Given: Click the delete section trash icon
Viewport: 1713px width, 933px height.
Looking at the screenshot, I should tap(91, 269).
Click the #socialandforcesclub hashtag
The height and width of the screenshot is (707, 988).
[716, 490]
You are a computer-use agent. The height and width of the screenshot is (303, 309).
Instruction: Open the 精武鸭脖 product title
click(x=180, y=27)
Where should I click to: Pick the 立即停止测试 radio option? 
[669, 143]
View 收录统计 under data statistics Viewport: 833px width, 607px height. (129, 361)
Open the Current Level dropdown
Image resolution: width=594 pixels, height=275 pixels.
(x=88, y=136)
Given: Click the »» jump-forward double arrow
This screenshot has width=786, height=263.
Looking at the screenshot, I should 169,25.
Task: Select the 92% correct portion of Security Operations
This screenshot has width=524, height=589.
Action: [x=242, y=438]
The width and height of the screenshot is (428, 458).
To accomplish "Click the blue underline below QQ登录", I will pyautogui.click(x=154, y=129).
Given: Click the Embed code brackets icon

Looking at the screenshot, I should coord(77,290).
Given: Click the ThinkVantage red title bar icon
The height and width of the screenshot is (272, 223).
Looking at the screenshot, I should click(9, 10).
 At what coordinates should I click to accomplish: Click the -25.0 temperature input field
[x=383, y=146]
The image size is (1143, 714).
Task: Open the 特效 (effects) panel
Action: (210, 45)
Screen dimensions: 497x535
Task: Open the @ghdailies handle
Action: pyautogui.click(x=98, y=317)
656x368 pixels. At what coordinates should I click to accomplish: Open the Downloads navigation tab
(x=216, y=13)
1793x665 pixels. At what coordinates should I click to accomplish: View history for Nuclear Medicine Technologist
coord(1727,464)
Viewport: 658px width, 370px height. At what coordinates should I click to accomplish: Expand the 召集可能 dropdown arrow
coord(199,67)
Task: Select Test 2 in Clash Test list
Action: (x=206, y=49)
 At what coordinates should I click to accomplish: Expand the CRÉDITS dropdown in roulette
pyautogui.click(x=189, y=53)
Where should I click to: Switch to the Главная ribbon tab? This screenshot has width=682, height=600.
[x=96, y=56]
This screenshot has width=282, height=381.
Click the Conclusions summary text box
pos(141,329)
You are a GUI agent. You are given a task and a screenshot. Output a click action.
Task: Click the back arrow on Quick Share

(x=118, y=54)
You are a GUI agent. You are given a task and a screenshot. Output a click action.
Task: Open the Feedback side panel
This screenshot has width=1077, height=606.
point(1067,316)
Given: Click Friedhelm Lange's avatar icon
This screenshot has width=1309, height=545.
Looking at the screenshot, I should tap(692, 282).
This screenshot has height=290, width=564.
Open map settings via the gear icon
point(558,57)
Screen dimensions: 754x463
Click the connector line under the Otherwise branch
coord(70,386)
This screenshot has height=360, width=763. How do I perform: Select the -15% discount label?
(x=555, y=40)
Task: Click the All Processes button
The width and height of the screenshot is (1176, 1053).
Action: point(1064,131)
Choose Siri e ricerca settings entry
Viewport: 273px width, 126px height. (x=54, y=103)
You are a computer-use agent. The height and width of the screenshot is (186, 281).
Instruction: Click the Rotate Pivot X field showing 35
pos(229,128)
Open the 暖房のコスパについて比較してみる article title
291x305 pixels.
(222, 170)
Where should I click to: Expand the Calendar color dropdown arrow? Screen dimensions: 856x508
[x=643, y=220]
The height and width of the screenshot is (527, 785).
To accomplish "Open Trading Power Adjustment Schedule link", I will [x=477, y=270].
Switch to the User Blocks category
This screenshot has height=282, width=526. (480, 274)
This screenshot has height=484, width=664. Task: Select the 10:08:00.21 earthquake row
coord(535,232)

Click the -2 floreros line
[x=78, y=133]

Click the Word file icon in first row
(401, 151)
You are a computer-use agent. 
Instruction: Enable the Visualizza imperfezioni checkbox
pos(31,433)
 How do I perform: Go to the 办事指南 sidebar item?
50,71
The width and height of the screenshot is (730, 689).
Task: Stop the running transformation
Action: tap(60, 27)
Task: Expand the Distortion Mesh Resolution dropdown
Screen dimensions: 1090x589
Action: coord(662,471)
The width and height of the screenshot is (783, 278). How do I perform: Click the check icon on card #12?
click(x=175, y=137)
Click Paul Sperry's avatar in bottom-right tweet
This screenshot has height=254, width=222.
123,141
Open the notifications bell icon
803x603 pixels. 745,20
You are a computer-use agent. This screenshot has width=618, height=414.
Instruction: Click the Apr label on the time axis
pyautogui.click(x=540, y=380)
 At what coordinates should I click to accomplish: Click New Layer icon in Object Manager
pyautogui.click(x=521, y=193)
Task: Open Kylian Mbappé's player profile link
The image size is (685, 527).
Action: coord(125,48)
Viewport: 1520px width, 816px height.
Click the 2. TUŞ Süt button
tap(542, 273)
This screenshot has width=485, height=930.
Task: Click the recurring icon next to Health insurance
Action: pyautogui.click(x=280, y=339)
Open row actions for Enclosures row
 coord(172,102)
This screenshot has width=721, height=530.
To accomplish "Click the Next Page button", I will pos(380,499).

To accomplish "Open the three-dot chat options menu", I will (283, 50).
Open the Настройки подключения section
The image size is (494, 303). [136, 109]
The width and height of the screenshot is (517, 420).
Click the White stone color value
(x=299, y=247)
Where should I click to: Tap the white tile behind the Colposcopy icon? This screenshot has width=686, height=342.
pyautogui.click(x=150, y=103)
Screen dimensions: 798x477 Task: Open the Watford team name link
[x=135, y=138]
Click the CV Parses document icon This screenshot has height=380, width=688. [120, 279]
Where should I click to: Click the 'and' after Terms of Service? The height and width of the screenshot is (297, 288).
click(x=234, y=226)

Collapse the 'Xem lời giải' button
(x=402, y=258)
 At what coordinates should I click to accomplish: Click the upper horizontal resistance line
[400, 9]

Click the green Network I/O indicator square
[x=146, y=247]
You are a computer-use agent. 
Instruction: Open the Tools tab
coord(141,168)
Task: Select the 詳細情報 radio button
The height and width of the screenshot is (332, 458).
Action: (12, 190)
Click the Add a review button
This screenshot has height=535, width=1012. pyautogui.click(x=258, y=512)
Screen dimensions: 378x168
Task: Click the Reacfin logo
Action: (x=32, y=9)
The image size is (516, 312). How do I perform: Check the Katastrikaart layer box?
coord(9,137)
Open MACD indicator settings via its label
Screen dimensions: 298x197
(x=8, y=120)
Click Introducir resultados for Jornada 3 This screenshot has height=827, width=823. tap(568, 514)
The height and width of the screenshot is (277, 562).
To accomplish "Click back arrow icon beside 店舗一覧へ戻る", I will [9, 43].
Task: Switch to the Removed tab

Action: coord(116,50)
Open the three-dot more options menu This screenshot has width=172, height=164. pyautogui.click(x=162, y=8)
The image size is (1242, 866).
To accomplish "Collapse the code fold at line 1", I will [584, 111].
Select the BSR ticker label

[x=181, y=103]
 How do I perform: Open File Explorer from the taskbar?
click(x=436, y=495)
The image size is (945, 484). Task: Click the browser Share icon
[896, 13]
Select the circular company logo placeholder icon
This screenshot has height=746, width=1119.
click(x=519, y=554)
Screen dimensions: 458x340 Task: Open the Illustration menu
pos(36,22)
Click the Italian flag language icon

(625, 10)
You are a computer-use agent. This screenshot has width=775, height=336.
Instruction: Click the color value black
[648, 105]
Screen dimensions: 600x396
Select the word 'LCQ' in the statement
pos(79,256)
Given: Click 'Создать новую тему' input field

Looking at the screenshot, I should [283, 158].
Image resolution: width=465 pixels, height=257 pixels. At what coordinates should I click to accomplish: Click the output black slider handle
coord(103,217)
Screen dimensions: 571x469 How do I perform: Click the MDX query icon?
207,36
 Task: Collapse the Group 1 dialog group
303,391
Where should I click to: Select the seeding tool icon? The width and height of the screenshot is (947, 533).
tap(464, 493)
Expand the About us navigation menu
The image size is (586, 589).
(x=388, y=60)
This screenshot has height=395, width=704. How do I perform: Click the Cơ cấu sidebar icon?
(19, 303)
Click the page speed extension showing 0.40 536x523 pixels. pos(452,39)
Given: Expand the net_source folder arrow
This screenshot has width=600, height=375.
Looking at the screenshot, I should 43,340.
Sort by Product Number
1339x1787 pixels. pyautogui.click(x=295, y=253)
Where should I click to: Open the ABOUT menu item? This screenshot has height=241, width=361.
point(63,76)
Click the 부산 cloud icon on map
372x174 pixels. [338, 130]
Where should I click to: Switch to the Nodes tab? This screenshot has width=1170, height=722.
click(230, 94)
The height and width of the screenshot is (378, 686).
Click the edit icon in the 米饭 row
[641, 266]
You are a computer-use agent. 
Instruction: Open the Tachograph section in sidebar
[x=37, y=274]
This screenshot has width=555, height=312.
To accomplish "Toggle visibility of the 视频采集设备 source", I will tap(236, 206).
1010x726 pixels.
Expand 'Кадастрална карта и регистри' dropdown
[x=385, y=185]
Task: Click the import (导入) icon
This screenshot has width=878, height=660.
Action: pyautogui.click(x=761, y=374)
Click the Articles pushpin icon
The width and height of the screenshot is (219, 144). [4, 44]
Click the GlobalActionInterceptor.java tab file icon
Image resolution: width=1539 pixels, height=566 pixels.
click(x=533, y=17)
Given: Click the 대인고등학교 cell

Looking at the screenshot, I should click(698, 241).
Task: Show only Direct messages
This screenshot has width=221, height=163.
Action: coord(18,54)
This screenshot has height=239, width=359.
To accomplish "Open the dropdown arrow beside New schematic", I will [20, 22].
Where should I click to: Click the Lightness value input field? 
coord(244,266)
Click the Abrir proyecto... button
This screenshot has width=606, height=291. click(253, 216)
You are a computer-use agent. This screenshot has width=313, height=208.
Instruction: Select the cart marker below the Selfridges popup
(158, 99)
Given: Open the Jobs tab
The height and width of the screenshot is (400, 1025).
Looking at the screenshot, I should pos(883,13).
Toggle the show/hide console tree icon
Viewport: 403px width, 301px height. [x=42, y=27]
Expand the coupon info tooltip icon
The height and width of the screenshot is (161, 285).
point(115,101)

◇ ◇ ◇ ◇ ◇

§ **HOW TO COMPLETE THIS TASK**: Quote the listing above, but only from the line that shows "This screenshot has height=290, width=564." through the line that shows "is (186, 281).".

§ **EXERCISE OUTPUT**:
This screenshot has height=290, width=564.
Open map settings via the gear icon
point(558,57)
Screen dimensions: 754x463
Click the connector line under the Otherwise branch
coord(70,386)
This screenshot has height=360, width=763. How do I perform: Select the -15% discount label?
(x=555, y=40)
Task: Click the All Processes button
The width and height of the screenshot is (1176, 1053).
Action: point(1064,131)
Choose Siri e ricerca settings entry
Viewport: 273px width, 126px height. (x=54, y=103)
You are a computer-use agent. The height and width of the screenshot is (186, 281).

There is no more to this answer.